Data listing:
• • • • •

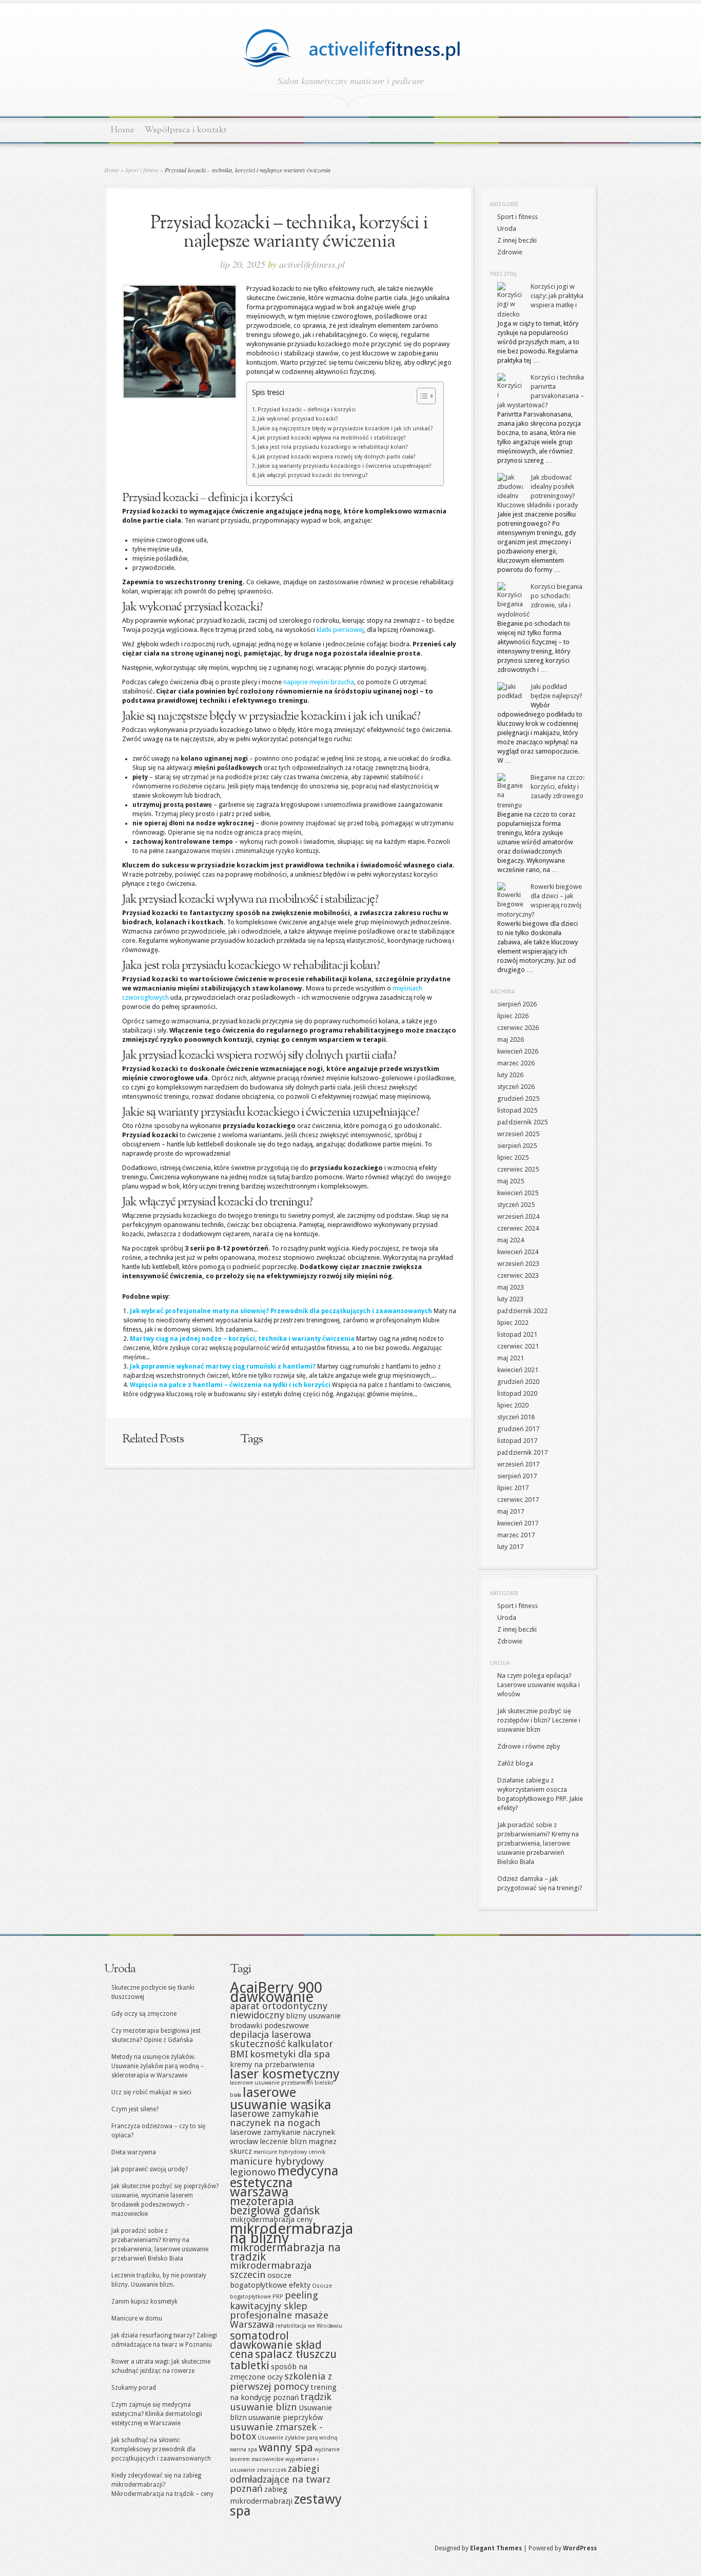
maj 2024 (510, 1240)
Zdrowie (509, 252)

• • • • •

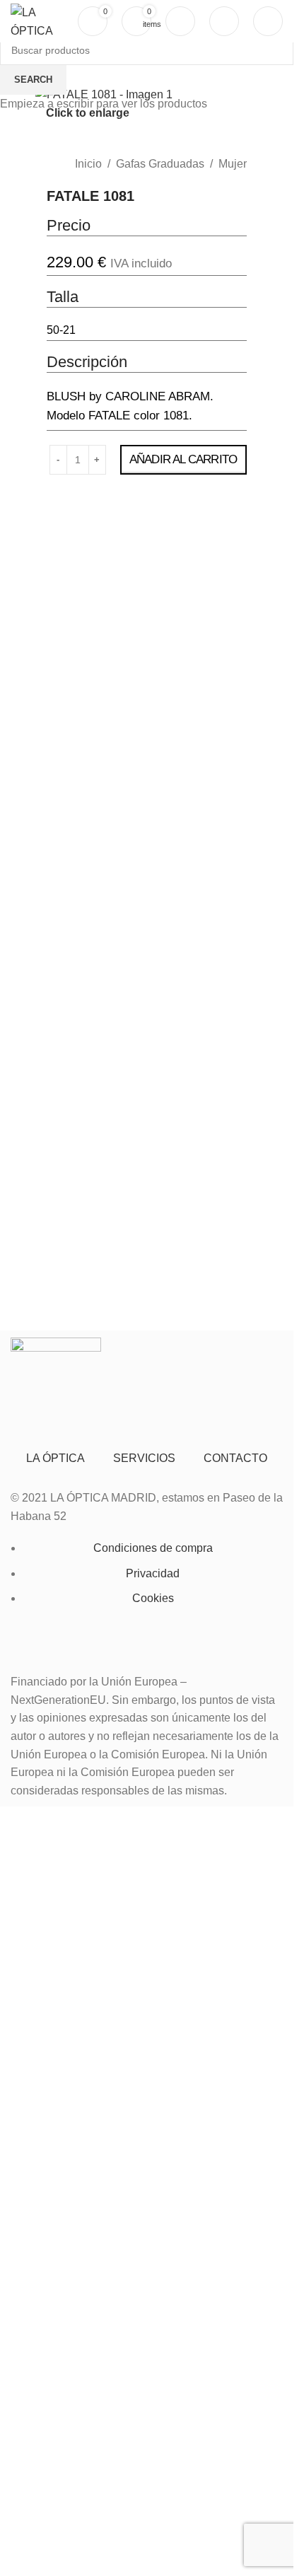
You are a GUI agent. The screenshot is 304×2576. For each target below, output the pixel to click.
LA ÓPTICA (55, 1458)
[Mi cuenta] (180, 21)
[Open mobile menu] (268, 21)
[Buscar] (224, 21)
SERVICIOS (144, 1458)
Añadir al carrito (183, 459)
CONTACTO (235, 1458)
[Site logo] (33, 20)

• • • • •

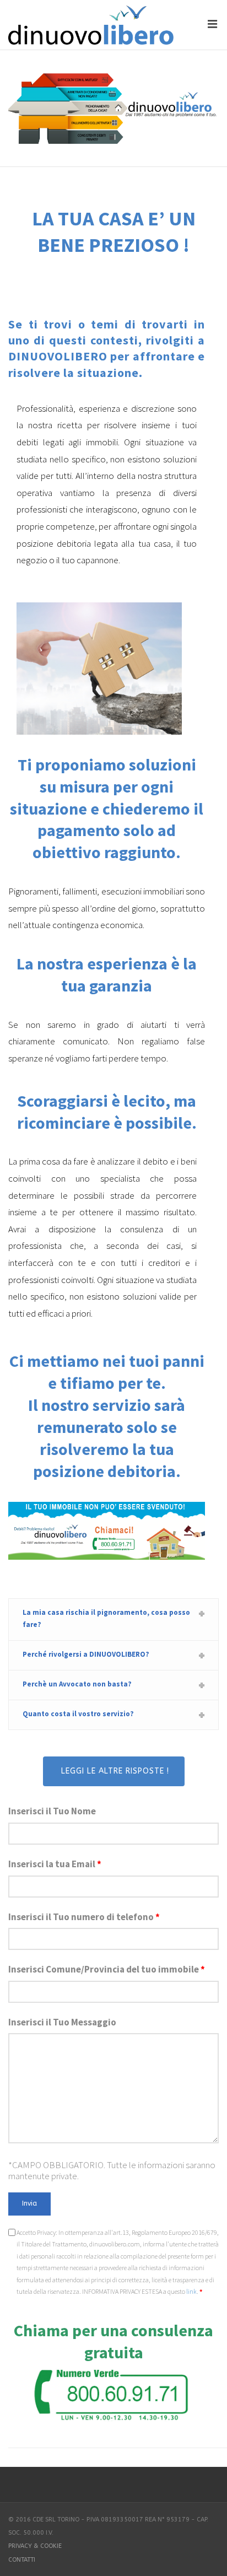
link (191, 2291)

• • • • •

Of the lines above, output exactly those from the line bearing "LA ÓPTICA (55, 1458)" through the line bearing "[Site logo] (33, 20)", inclusive.

LA ÓPTICA (55, 1458)
[Mi cuenta] (180, 21)
[Open mobile menu] (268, 21)
[Buscar] (224, 21)
SERVICIOS (144, 1458)
Añadir al carrito (183, 459)
CONTACTO (235, 1458)
[Site logo] (33, 20)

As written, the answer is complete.